ENTRIES SUPPLIED section start

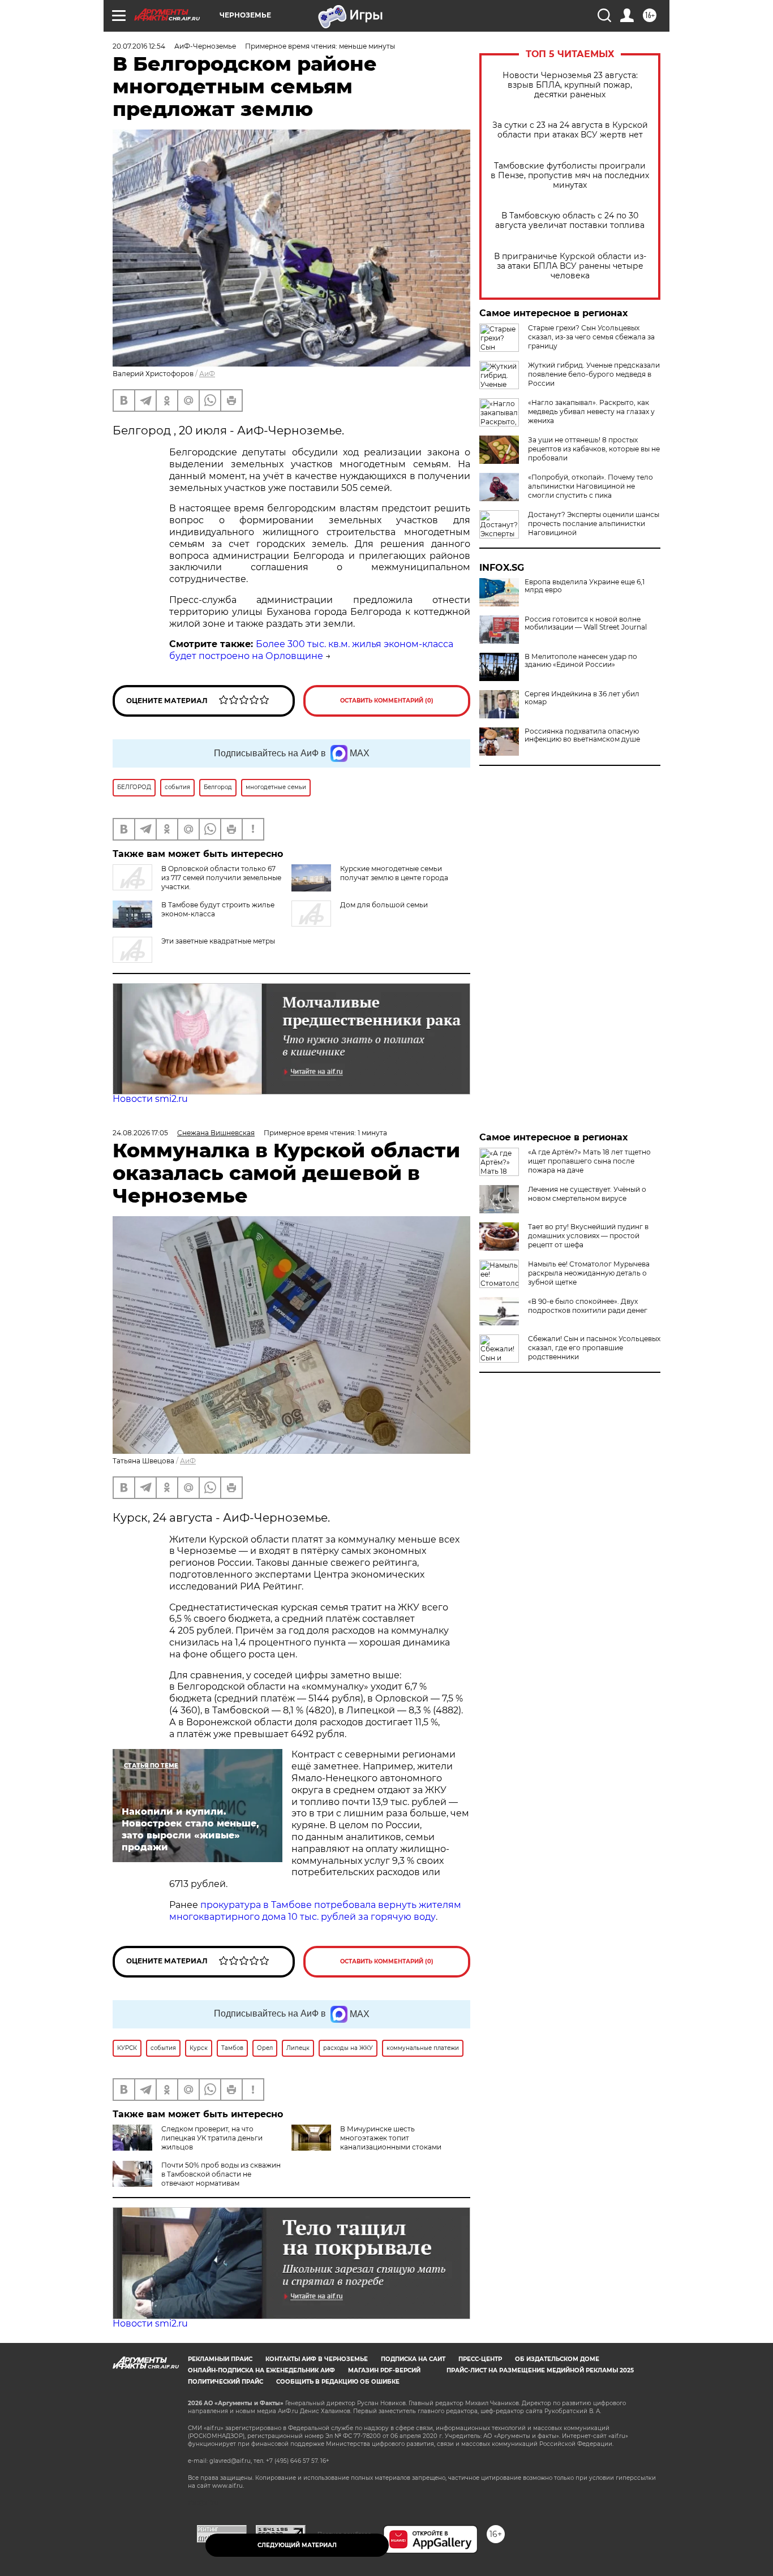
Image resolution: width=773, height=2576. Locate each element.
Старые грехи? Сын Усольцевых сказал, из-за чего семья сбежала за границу (591, 337)
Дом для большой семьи (384, 905)
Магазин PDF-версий (384, 2370)
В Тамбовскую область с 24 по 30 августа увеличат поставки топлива (570, 220)
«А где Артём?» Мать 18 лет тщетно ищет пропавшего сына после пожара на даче (589, 1161)
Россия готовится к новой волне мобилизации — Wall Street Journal (586, 623)
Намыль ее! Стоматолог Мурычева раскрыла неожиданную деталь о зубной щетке (589, 1273)
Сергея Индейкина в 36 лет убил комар (582, 698)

ENTRIES SUPPLIED section end

The answer should hold every entry exactly as given and no pictures at all.

Image resolution: width=773, height=2576. Locate each element.
Старые грехи? Сын Усольцевых сказал, из-за чего семья сбежала за границу (591, 337)
Дом для большой семьи (384, 905)
Магазин PDF-версий (384, 2370)
В Тамбовскую область с 24 по 30 августа увеличат поставки топлива (570, 220)
«А где Артём?» Мать 18 лет тщетно ищет пропавшего сына после пожара на даче (589, 1161)
Россия готовится к новой волне мобилизации — Wall Street Journal (586, 623)
Намыль ее! Стоматолог Мурычева раскрыла неожиданную деталь о зубной щетке (589, 1273)
Сергея Индейкина в 36 лет убил комар (582, 698)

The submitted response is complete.